- [Source excerpt]
# August 2011 Black Library Releases - Now Available for Pre-Order



## Lord of the Night (Nov 18, 2009)

The next batch of Black Library novels are available. Though its somewhat slim pickings this month, with only the end of the Nagash trilogy being worthy of note. _Nagash Immortal_ by Mike Lee ends the current Time of Legends series and makes way for the new. _Imperial Glory_ by Richard Williams is another standalone Imperial Guard novel that holds no interest for me personally. And finally _The Madness Within_ by Steve Lyons, a standalone Space Marine audio that may be worth getting if you really are curious.

Its next month that i'm interested in. _Defenders of Ulthuan_, _Sons of Ellyrion_ and _Path of the Seer_. Any who don't like Eldar or Elves won't be pleased but those of us who do, like me, will be overjoyed.


Lord of the Night


----------



## Bane_of_Kings (Oct 28, 2009)

Nice, I've got all of the novels that you've mentioned above already though . Still, _Imperial Glory_ is pretty good as is _The Madness Within_. Haven't read the others, seeing as the Eldar and the Elf Novels only turned up today.


----------



## Lord of the Night (Nov 18, 2009)

Bane_of_Kings said:


> Nice, I've got all of the novels that you've mentioned above already though . Still, _Imperial Glory_ is pretty good as is _The Madness Within_. Haven't read the others, seeing as the Eldar and the Elf Novels only turned up today.


I've mentioned that I hate you right? :ireful2:


----------



## World Eater XII (Dec 12, 2008)

The hate is strong.

I did a massive order yesterday, just got prom sun to read and im all caught up.


----------



## GregorEisenhorn (May 19, 2011)

Have BL made clear how they're going to progress the Time of Legends arc? I have seen that there's a collection of short sories and then the CL Werner title (I forget the name, is it Dead of Winter or such?), but what direction is the series going in?


----------



## Bane_of_Kings (Oct 28, 2009)

I believe there's a (trilogy?) focusing on "War of the Beard", and is written by Nick Kyme and somebody else, possibly Chris Wraight, but I can't remember whom exactly, and there is a Skaven novel written by CL werner methinks.

- [Dataset content]
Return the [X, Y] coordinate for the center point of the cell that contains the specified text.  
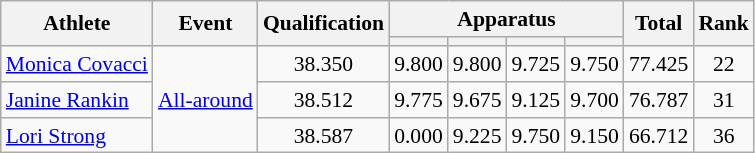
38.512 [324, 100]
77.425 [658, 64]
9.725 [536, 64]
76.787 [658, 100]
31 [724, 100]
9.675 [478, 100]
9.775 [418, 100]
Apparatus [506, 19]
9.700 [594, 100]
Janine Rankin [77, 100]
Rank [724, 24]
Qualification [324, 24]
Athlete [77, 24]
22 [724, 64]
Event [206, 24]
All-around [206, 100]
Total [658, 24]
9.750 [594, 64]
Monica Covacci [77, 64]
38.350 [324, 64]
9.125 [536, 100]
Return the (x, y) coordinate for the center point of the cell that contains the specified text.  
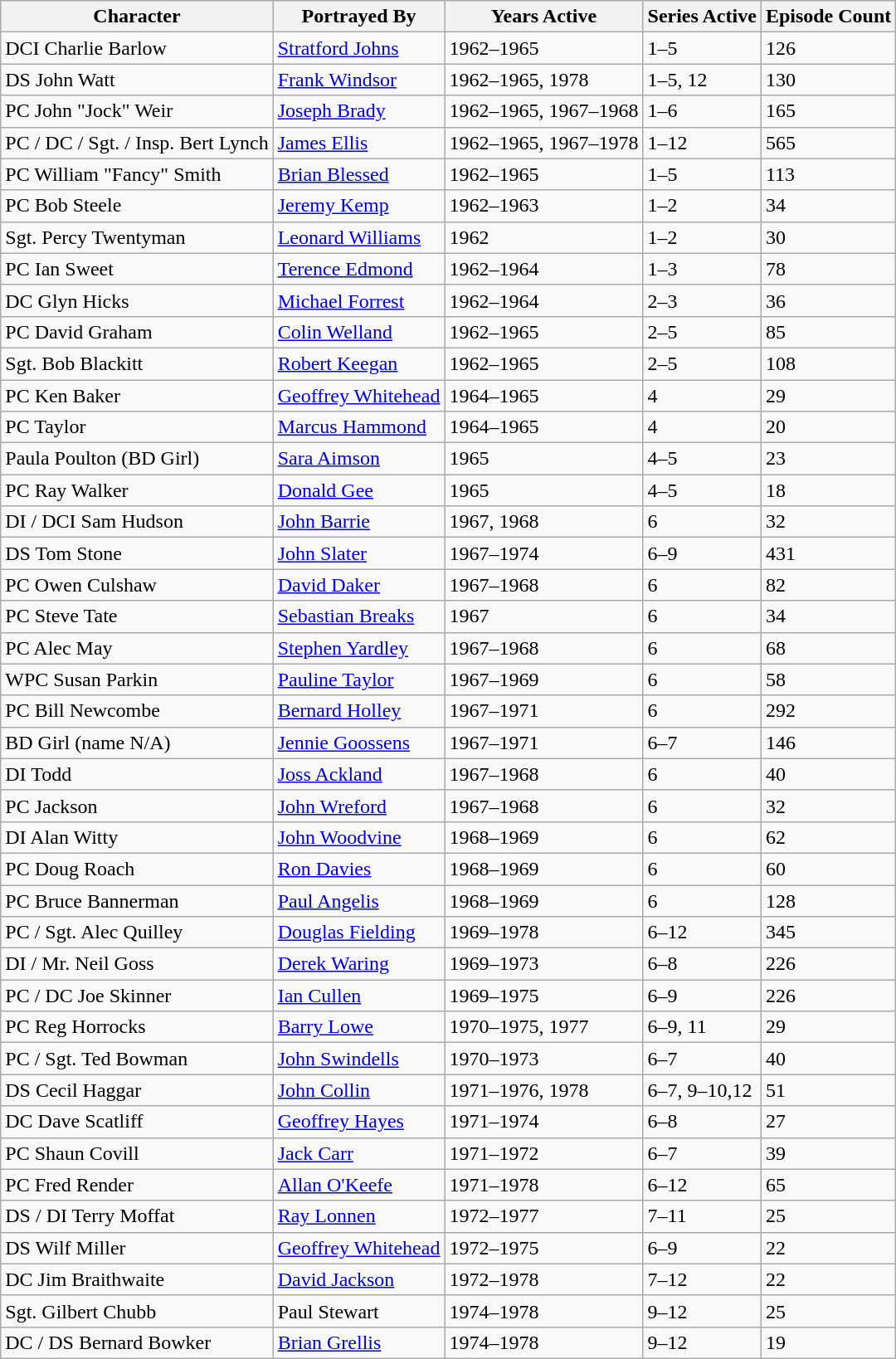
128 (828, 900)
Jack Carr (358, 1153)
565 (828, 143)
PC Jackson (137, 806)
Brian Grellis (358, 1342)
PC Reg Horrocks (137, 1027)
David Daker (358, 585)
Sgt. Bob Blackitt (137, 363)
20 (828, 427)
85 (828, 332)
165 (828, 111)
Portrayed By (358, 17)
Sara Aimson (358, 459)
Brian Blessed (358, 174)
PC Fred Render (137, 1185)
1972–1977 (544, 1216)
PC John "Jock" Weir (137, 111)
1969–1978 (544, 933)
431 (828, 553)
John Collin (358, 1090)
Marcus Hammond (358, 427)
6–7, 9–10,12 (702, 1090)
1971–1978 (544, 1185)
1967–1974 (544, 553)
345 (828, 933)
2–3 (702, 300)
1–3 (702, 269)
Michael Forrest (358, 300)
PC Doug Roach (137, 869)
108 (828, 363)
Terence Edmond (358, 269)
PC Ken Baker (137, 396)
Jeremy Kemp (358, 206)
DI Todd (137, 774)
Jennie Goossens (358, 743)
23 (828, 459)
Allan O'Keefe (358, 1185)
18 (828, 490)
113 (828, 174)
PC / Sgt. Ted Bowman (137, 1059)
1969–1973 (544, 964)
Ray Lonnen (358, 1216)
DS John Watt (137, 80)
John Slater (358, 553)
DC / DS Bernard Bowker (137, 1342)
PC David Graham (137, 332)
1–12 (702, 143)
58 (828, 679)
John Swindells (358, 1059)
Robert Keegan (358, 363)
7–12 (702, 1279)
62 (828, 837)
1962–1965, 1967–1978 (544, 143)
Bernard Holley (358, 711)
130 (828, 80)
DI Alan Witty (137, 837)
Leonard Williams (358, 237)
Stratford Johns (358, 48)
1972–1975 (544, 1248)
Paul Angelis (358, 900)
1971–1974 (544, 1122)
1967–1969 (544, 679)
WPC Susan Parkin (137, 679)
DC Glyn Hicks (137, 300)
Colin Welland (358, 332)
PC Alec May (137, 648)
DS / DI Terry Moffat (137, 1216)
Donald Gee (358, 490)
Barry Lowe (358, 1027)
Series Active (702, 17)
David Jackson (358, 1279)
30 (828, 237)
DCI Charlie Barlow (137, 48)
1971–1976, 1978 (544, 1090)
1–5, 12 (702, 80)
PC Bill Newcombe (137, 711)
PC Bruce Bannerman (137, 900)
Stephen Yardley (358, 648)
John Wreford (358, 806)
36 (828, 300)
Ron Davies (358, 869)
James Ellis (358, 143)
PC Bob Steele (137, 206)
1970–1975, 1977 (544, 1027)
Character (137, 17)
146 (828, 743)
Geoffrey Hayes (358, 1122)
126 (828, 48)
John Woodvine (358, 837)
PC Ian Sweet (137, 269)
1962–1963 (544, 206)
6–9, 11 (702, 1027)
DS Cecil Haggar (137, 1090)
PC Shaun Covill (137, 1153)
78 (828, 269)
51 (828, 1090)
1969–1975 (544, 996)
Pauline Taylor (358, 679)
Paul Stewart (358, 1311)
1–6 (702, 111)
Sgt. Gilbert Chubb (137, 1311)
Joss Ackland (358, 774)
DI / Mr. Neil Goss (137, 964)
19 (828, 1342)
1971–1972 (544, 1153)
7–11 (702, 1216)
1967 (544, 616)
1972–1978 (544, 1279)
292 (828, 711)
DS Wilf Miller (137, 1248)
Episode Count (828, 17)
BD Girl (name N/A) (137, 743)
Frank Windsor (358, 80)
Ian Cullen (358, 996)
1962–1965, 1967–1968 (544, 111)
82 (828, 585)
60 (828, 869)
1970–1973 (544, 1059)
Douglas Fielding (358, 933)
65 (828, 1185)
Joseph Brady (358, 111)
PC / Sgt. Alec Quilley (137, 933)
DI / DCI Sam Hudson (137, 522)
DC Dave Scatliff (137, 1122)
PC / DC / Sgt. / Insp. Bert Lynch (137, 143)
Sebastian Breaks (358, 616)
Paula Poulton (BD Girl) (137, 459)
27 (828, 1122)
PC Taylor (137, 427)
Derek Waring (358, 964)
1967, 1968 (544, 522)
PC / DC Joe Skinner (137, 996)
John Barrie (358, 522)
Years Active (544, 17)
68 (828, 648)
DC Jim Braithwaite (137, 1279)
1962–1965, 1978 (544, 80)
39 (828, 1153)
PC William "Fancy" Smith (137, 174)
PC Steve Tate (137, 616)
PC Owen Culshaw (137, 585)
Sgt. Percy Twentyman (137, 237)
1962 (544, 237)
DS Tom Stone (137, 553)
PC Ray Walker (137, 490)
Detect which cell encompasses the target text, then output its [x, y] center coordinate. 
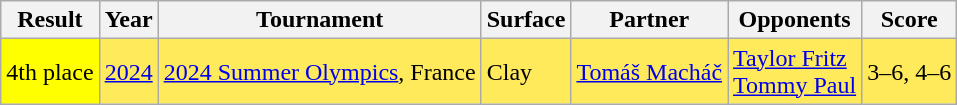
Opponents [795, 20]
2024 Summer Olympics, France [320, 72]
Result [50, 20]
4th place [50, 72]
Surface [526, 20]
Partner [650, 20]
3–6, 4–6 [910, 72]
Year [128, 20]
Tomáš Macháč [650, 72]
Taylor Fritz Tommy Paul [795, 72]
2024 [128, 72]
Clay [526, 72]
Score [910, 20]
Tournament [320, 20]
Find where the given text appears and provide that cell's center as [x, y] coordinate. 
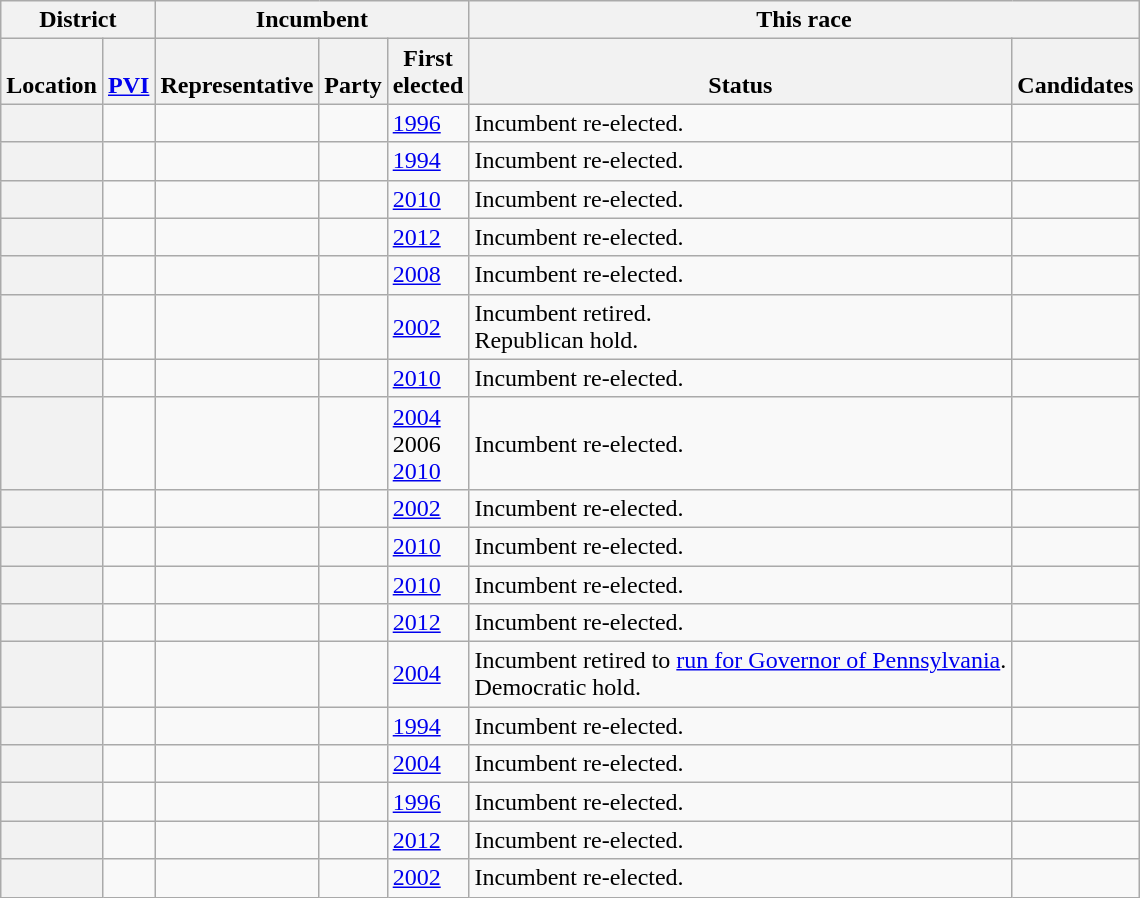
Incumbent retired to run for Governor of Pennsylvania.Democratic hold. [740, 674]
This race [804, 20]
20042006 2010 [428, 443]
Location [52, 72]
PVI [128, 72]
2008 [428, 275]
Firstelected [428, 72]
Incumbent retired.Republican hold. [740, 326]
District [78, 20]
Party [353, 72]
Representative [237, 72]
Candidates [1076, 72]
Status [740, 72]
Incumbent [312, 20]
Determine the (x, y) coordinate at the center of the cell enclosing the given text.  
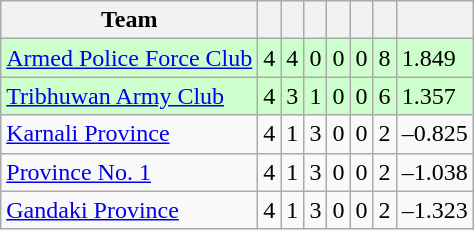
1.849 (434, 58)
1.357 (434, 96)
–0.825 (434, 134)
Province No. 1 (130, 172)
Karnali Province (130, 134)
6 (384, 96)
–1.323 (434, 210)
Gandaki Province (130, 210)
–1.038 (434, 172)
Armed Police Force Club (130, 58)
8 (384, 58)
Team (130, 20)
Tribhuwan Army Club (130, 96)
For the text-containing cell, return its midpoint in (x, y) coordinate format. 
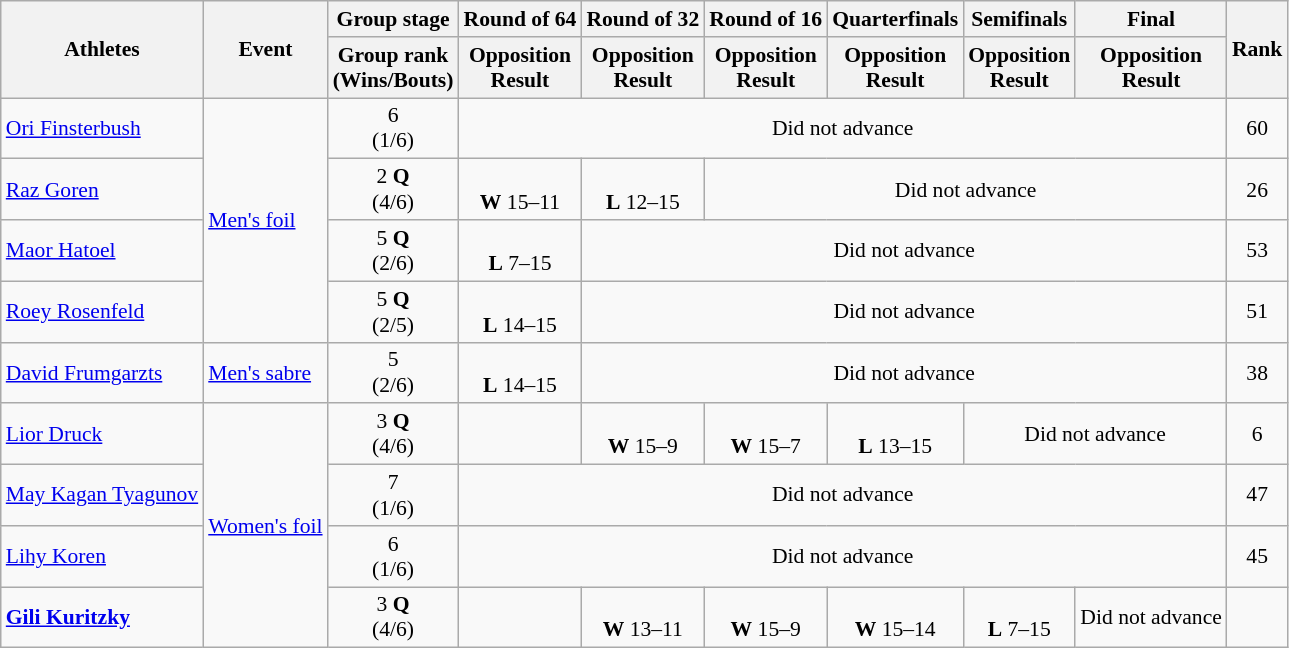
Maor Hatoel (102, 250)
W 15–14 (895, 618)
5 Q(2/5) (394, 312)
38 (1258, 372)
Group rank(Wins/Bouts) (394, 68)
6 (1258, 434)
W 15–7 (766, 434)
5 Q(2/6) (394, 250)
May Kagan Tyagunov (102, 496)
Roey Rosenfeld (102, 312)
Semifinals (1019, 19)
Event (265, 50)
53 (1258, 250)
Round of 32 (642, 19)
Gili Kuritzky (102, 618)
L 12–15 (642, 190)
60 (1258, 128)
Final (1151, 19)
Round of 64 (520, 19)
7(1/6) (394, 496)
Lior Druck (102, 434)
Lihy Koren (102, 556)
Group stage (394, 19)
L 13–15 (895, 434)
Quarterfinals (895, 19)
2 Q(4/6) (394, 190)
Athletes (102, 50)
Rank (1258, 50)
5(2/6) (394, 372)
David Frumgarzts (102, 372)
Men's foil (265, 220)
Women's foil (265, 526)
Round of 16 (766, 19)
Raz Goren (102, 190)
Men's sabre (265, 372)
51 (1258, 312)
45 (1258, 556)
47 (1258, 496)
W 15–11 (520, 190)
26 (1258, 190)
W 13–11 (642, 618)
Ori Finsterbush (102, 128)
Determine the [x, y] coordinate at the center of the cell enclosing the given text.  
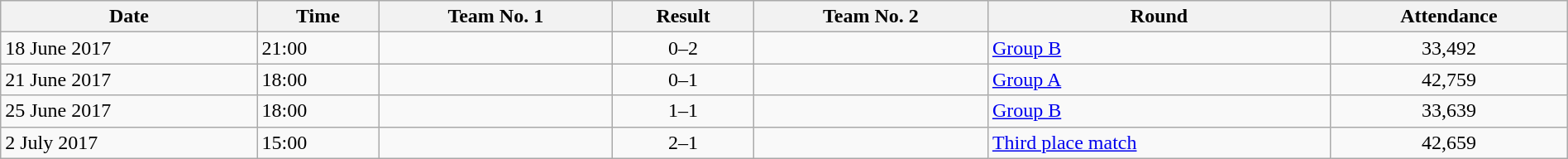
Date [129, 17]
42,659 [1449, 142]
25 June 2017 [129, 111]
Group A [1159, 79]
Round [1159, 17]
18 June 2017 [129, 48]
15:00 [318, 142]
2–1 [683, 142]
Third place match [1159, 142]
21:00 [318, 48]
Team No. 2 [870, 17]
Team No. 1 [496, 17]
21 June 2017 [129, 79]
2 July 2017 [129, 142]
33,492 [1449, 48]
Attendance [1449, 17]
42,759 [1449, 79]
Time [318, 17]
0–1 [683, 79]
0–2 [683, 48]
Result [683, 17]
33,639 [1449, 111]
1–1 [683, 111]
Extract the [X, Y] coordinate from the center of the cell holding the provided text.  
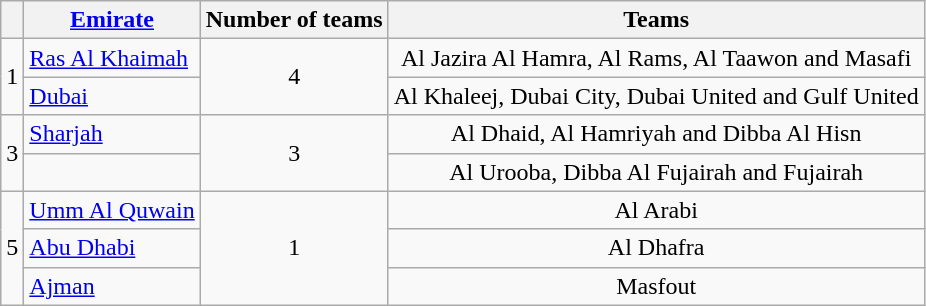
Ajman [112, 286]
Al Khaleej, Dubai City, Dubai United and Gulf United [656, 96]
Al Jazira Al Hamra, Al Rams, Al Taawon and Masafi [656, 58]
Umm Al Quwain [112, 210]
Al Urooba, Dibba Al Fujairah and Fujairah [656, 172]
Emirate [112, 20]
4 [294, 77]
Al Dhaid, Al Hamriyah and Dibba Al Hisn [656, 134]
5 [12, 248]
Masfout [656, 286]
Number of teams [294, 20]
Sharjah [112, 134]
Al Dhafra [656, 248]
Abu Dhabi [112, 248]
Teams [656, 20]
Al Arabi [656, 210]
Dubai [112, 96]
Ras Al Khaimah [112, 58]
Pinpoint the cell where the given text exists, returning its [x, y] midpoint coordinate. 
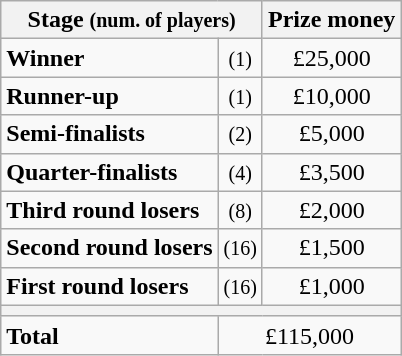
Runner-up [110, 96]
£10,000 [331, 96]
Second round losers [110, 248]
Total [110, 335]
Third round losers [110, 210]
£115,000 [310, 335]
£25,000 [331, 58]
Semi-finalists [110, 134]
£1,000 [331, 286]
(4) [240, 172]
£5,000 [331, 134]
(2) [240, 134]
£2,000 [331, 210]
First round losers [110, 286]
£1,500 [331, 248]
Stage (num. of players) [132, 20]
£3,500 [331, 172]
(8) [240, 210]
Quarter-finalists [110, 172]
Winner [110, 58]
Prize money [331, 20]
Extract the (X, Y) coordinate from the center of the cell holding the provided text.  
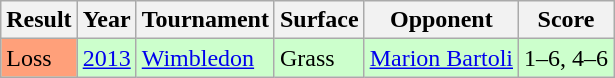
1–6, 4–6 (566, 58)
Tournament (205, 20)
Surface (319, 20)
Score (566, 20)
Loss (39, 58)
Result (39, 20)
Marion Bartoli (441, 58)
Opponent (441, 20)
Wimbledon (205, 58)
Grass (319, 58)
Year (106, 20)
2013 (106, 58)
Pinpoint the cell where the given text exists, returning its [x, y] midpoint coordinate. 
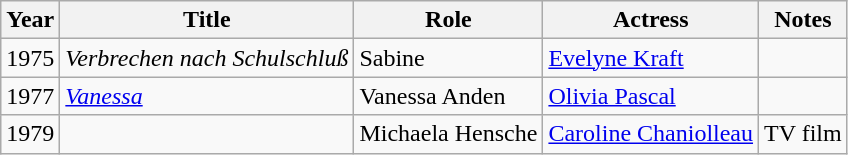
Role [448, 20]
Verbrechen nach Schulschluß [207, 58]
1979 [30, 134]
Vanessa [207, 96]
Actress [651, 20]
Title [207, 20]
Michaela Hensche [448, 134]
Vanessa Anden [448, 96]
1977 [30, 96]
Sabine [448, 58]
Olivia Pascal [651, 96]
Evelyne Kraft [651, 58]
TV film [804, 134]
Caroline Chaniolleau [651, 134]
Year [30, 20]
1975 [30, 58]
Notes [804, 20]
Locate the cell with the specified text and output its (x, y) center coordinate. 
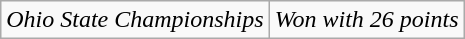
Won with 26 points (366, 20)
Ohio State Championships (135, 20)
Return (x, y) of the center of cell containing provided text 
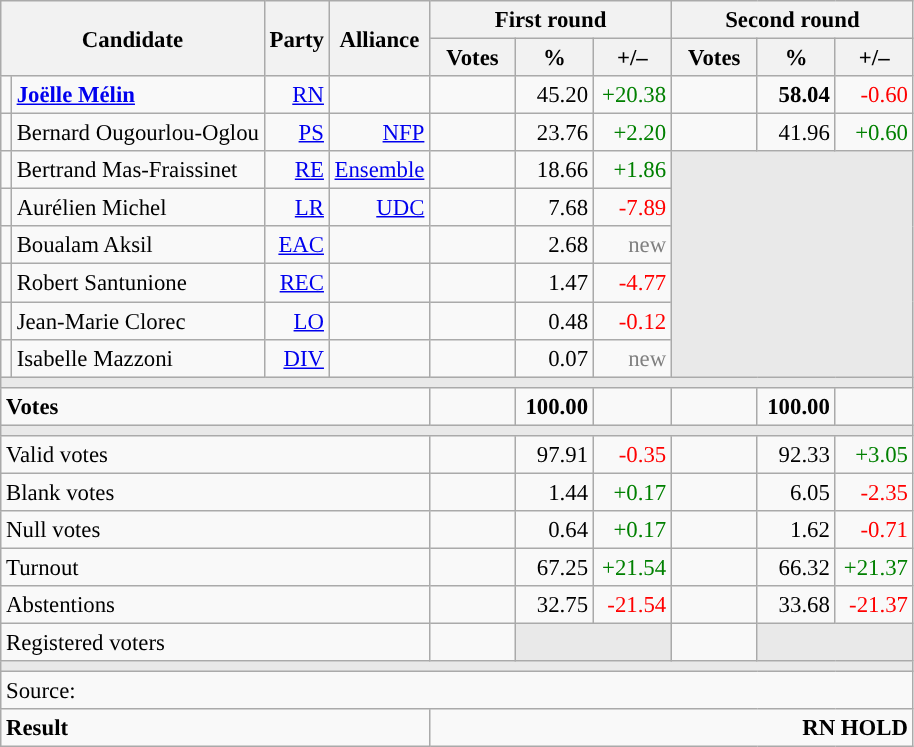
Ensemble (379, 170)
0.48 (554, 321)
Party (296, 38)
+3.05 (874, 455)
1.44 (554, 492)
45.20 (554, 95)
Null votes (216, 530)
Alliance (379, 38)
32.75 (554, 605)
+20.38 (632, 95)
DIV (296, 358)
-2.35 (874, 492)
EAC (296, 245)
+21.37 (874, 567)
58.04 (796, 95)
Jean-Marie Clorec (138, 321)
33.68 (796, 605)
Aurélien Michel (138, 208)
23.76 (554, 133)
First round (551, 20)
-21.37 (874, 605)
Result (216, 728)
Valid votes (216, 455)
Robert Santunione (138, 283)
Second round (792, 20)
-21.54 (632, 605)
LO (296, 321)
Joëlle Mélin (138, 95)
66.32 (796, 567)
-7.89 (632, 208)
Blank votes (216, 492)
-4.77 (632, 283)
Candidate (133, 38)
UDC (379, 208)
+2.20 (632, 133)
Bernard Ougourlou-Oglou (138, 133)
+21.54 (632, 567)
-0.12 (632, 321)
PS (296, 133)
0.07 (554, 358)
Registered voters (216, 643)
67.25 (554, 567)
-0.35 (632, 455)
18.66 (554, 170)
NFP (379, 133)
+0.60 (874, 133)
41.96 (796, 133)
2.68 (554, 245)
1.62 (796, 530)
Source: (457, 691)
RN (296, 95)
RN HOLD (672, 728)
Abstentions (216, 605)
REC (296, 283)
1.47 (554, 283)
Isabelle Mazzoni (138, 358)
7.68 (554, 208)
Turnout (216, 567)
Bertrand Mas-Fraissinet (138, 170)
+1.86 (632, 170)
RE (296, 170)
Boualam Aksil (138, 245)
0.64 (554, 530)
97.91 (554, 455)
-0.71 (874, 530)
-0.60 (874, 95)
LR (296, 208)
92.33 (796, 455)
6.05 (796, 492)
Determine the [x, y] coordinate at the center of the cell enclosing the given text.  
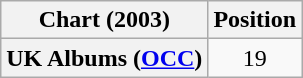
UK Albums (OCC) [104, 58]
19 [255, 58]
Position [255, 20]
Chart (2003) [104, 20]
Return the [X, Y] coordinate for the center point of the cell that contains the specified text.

- [Aim] Continue the forum thread on the August 2011 Black Library releases from the point where it stops.

- [Exercise output]
This hasn't been confirmed by BL to my knowledge, but from various places (Black Library Bolthole, Black Library Live!, other threads), these have been revealed.


----------



## GregorEisenhorn (May 19, 2011)

Sweet, sounds good. Cheers, BoK. The CLW book is on the BL website as an early 2012 release, but nothing beyond a title thus far. Still, bit of skaven never goes awry- my musk glands are swelling with excitement!


----------



## bobss (May 18, 2008)

GregorEisenhorn said:


> Still, bit of skaven never goes awry- my musk glands are swelling with excitement!


:shok:

@ Lord of the Night - do we, blessed of the GRRM, need anything but _A Dance With Dragons_, this July? :wink:

Edit: so the thread is August :angry:


----------



## Lord of the Night (Nov 18, 2009)

bobss said:


> :shok:
> 
> @ Lord of the Night - do we, blessed of the GRRM, need anything but _A Dance With Dragons_, this July? :wink:
> 
> Edit: so the thread is August :angry:


No we do not. Though i'm also getting _Ghost Story_, the 13th Dresden Files novel in July so its gonna be a damn good month.


----------



## Pyroriffic (Feb 28, 2010)

Lord of the Night said:


> Though i'm also getting _Ghost Story_, the 13th Dresden Files novel in July...


Such joy in my heart at those words.

Such joy.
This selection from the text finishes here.